Latin America was the only region where wealth increased - its AuM grew by 3 percent in 2008.
"Wealth will begin a slow recovery in 2010 but may not reach its pre-crisis level until 2013," said Peter Damisch, a BCG partner and a coauthor of the report.
"We expect wealth to grow at an average annual rate of about 4 percent from year-end 2008 through 2013."
Wealth will grow fastest in Asia-Pacific (excluding Japan) at 9.5 percent per year over the same period, he added.
Offshore wealth fell to $6.7 trillion in 2008, down from $7.3 trillion in 2007. Switzerland remained the largest offshore center. It accounted for $1.8 trillion, or 28 percent, of offshore wealth last year.
Increased regulatory scrutiny is changing the landscape of cross-border wealth management, with pressure mounting on offshore centers that have based their edge primarily on tax avoidance.
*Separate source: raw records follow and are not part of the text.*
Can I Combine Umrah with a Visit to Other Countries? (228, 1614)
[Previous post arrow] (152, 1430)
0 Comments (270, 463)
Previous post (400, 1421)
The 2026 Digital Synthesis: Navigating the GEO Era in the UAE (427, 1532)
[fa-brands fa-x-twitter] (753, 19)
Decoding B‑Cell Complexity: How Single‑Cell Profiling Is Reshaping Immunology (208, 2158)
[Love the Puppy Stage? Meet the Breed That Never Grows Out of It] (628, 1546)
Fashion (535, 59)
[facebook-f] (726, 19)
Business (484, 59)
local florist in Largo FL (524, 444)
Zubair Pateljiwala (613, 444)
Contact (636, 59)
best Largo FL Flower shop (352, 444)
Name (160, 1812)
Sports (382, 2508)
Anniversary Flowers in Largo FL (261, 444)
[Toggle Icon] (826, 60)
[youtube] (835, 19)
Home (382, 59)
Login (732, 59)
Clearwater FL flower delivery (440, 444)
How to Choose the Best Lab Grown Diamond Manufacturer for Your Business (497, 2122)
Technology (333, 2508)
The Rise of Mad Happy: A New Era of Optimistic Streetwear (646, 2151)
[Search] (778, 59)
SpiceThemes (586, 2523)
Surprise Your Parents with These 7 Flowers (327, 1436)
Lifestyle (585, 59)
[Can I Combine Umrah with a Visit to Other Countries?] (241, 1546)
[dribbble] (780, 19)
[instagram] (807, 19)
"Once their tax and legal advantages evaporate, so too will their appeal," Damisch said. "Being inconspicuous is a tenuous value proposition in an era of increasing oversight."
Some non-traditional offshore centers - including several outside Europe - remain poised for growth. Singapore and Hong Kong, in particular, will continue to benefit from their proximity to other Asian countries, where wealth is expected to stage a faster recovery.
"Iconic offshore centers, like Switzerland, will remain competitive, but even the most venerable institutions will need to emphasise their underlying capabilities as international wealth managers," said Damisch.
The wealth management industry has weathered the storm better than most other financial services sectors, but it was hardly unscathed.
Among the 124 institutions in BCG's benchmarking study, the median pretax profit margin fell to 30.0 percent in 2008, down from 36.4 percent in 2007.
Performance was dampened by client behaviour. Stung by losses and scandals, clients shifted their assets to basic, low-margin investments.